CROSSOVER DREAMS (1991)
About this artwork
‘Crossover Dreams’ is a subtle work which highlights Ruscha’s interest in the film industry. The crisp white lettering is brought to the fore by the spray-painted circular patches distributed across the surface. Together they create a haze of grey, punctuated only by the black centres of the spots, reminiscent of black and white movies. The text can also be seen as a reference to the film industry and the desire by actors and actresses to make the crossover from T.V. to the big screen, where the fame and money are much more significant. The typeface that Ruscha has used here is of his own design. Created in 1981, ‘Boy Scout Utility Modern’, is a simple font which is radically different from the style he used in works such as ‘Honk’.
- title: CROSSOVER DREAMS
- accession number: AR00060
- artist: Ed RuschaAmerican (born 1937)
- gallery: In Storage
- object type: Work on paper
- materials: Acrylic paint on paper
- date created: 1991
- measurements: 51.10 x 76.50 cm (framed: 56.40 x 81.40 cm)
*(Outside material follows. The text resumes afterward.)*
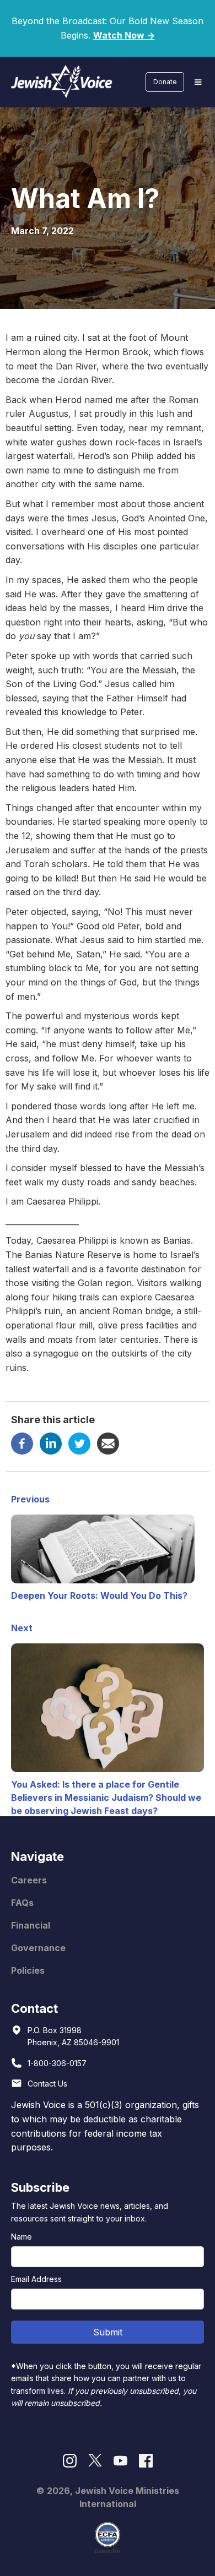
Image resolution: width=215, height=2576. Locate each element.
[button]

- credit line: ARTIST ROOMS National Galleries of Scotland and Tate. Acquired jointly through The d'Offay Donation with assistance from the National Heritage Memorial Fund and the Art Fund 2008
- copyright: © ED RUSCHA
Ruscha was born in Omaha, Nebraska. He grew up in Oklahoma and studied in Los Angeles. Ruscha's work is diverse and experimental. Since childhood he has been interested in commercial art, in the form of advertising, comic books and magazines. This led to his first paintings featuring words, produced in the late 1950s. Ruscha is equally known for his books of deadpan photographs, such as 'Twenty-six Gasoline Stations' of 1963 and volumes of banal photographs of buildings. In his work Ruscha aims to challenge accepted concepts of language and meaning, often by combining unrelated words and images.